“If you look at what I said you will see that that question was answered perfectly,” Trump told reporters on the White House lawn ahead of a trip to Indianapolis to speak at the National Rifle Association’s annual meeting. “I was talking about people that went because they felt very strongly about the monument to Robert E. Lee, a great general.”This is an illustration of how neo-Confederate/Lost Cause pseudohistory and ideology is very much a part of the worldview projected by today's Trumpified, white nationalist Republican Party.
The president has received repeated criticism from those arguing he offered moral equivalence between the white supremacists and neo-Nazis who incited the rally and those who protested against them. In the days following the deadly protests, Trump did not denounce the marchers, instead condemning violence on both sides and calling for Americans to “come together.”
Here is Trump, who probably couldn't tell you in what century Lee lived, Trump Defends His 2017 Charlottesville Response, Praises Robert E. Lee TicToc by Bloomberg 04/26/2019. The Charlottesville comment comes just after 2:30.
He comically claims just after 1:10, "I'm a student of history." He also claims "I'm a young, vibrant man."
The reporter that asked the Charlottesville question didn't directly mention Joe Biden's reference to Trump's comment about Charlottesville in his video Thursday formally announcing his Presidential campaign. But Biden - who has some shaky history on civil rights himself - did raise it in that video. And good for him for doing so. This is an MSNBC report with commentary on Trump's doubling-down on neo-Nazis being "very fine people", President Donald Trump Makes His Own Argument On Charlottesville Worse Deadline 04/26/2019:
It's worth noting here that in his last Presidential run, Biden couldn't resist a touch of neo-Confederate type talk himself (Xuan Thai and Ted Barrett, Biden's description of Obama draws scrutiny CNN 02/09/2007):
In a June 2006 appearance in New Hampshire, the senator [Biden] commented on the growth of the Indian-American population in Delaware by saying, "You cannot go into a 7-11 or a Dunkin' Donuts unless you have a slight Indian accent. Oh, I'm not joking."When pundits talk about Biden being gaffe-prone, this is what they mean. His glad-handing, respond-to-the-crowd-in-front-of-you style is appealing and makes him come across as likable.
Two months later, responding to a question in an August interview on Fox News Sunday, Biden was asked how a "Northeast liberal" could compete against more conservative southern candidates.

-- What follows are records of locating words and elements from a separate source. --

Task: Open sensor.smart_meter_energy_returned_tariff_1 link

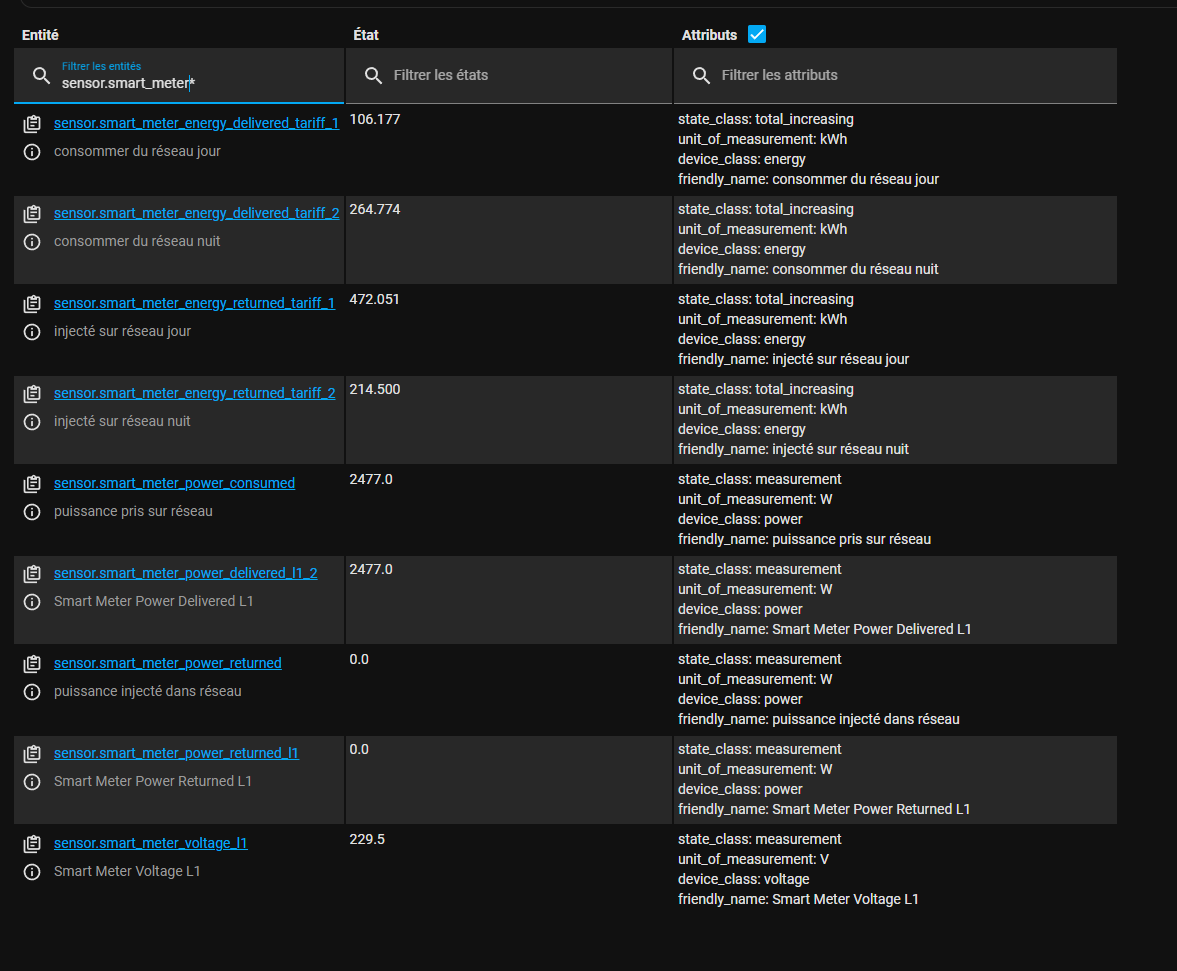Action: [x=194, y=303]

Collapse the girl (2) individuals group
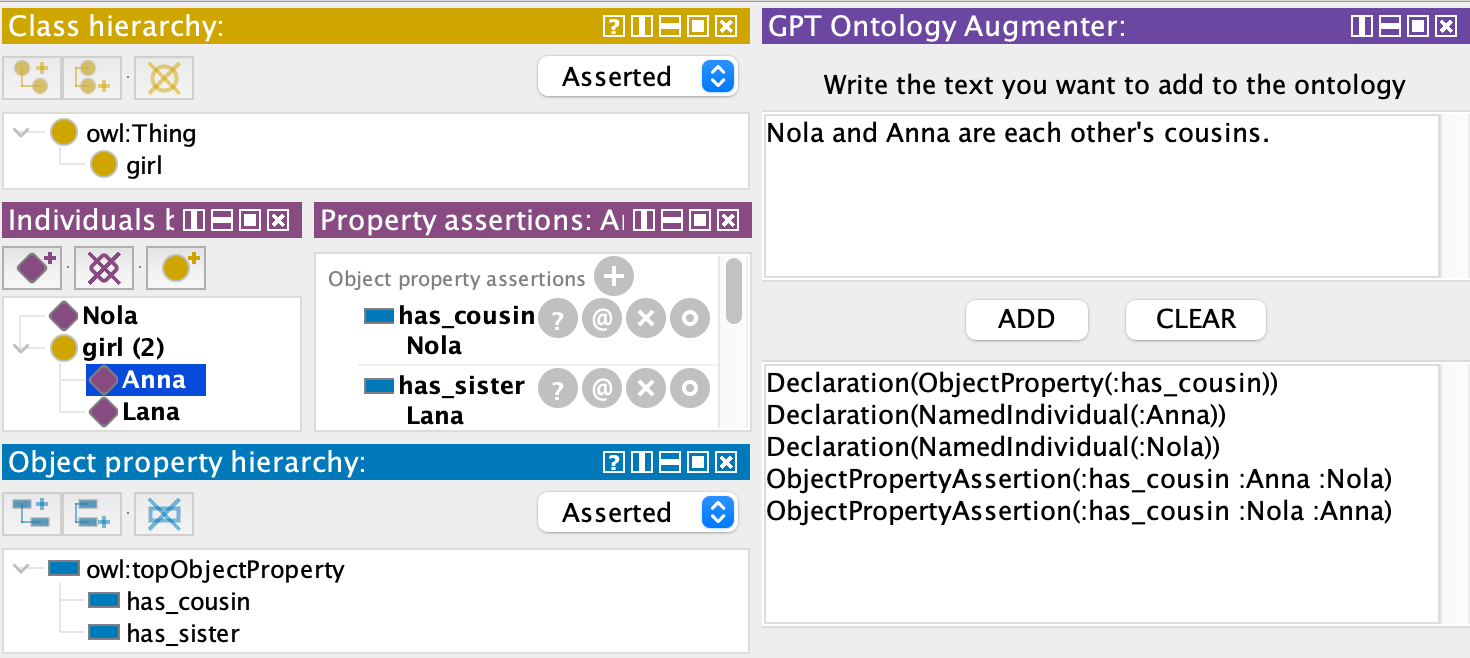tap(21, 348)
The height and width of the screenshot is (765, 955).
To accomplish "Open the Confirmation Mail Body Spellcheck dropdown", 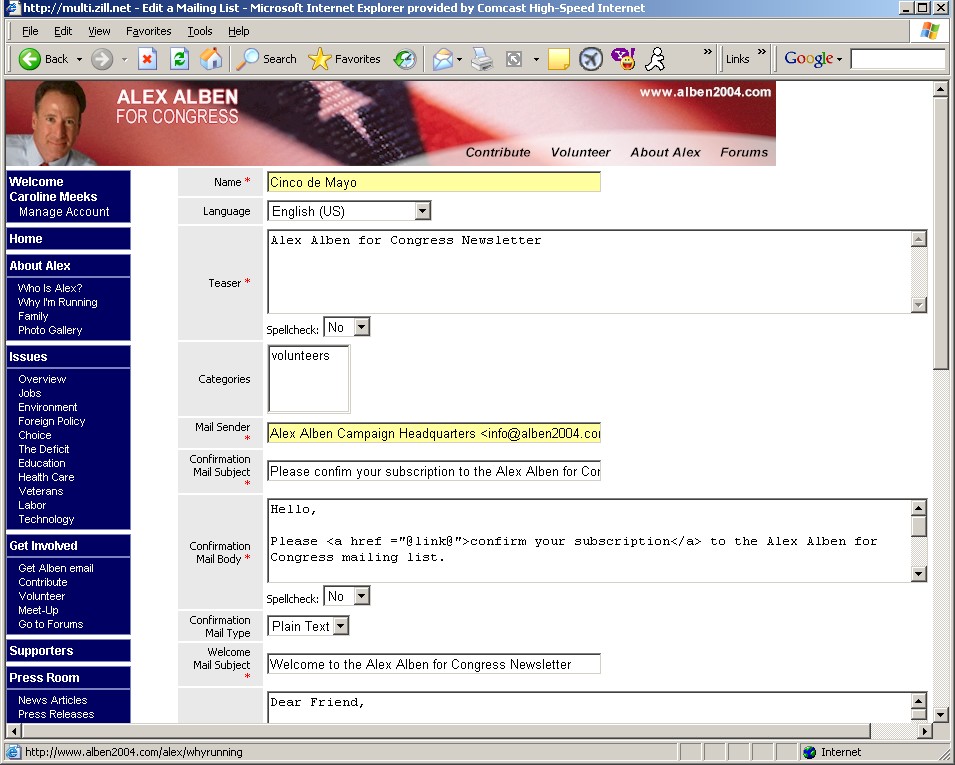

"Better than everybody else. You don't know my state. My state was a slave state. My state is a border state. My state is the eighth largest black population in the country. My state is anything from a northeast liberal state," Biden said.
He repeated the comment during a visit to South Carolina in December 2006 at an event before the Columbia Rotary Club, according to a story published in The State newspaper. The State reported that Biden referred to Delaware as a "slave state that fought beside the North. That's only because we couldn't figure out how to get to the South. There were a couple of states in the way." [my emphasis]
But when he goes with the flow in that way, he sometimes lets out some blunders. I heard Biden speak live at the Netroots Nation conference in Detroit in 2014, and that likability aspect was very evident. VP Joe Biden speaks about Marriage Equality at Netroots Nation:
But just after 13:40, he begins an impassioned portion denouncing physical abuse of women, using the somewhat old-fashioned euphemism of a man raising his hand against a woman, i.e., calling it a "cardinal sin" and declaring. "No man has a right to raise his hand to a woman for whatever reason." He continued in a peroration, "No man has a right to raise a hand to a woman under any circumstances" and completed the sentence "except self-defense. Period."
It didn't come off though he was making excuses for domestic violence. On the contrary. But it also sounded really awkward and did distract from his attempt to unequivocally condemn it.
And I think his reliance on the metaphor (or I guess it's technically a synecdoche) of a man "raising his hand against a woman" was part of the problem. It probably occurred to him or his speechwriter that he needed to make the statement a bit more generic, because domestic violence happens in same-sex couples and involves not just spouses but children, as well. And, yes, men are sometimes also victims of violence initiated by a female spouse or partner, though the inverse is obviously far more often the case. If he had framed the speech in terms of "domestic violence" and violence against "partners," he could have avoided the awkward moment. And in a speech like that, he would have buried his point if he tried to put in all the variations I mention in this paragraph.
But that's Biden. I don't know if his Delaware-was-a-slave-state gaffe in 2006 was a similar case of his trying to duck the neo-Confederate issue by being humorous, or if it was a line he's been using for years to signal that he agreed with segregationists on some things like court-ordered busing for desegregating schools. Either way, it's a reminder of how broadly Lost Cause talking points have affected the US political vocabulary.